2 months later in late Sept, we got our second entry at $42K. This is what I call a pullback within an uptrend. Price hit a clear support level that served as the next stop level.
Finally, BTC made a breakout less than 2 weeks ago. This gave us our third entry at $62K.
Assuming the same dollar amount was used for each of the 3 trades, the average entry price on our BTC position becomes $43K. If this proves to be a failed breakout in BTC, we have plenty of profit cushion to exit our position.
Pros & Cons of each entry point:
The false breakdown is great in that it gives us a low entry price and the potential for a large and sudden move to the upside. However, price is still in a bigger downtrend (momentum is weak) and so the market is susceptible to rolling back down.

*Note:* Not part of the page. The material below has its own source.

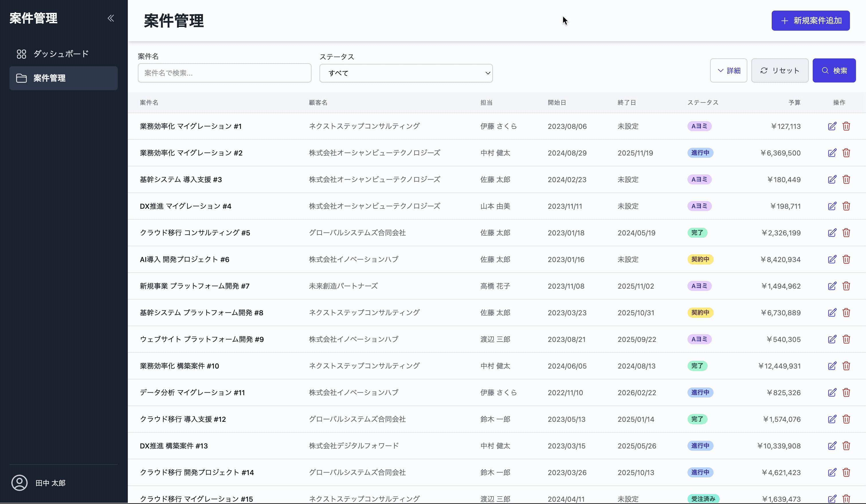Click edit icon for クラウド移行 コンサルティング #5
This screenshot has width=866, height=504.
(832, 233)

The breakout is great because we have momentum on our side. However, our entry price is higher.
The pullback within an uptrend is a mix of the above 2: We get decent (not amazing) price and momentum.
By buying a little at each, you diversify your entry and lower risk.
Trading off charts requires a ton of patience.
First, wait for strong support & resistance levels to be hit or breached.
Second, there’s a lot of day-day noise in the markets. What looked like an event on Monday, could no longer be valid by Friday. This is why I use weekly charts and I wait for the week to finish before placing a trade. This gives added confirmation that the move is real.
Important Disclaimer: This blog is for educational purposes only. I am not a financial advisor and nothing I post is investment advice. The securities I discuss are considered highly risky so do your own due diligence.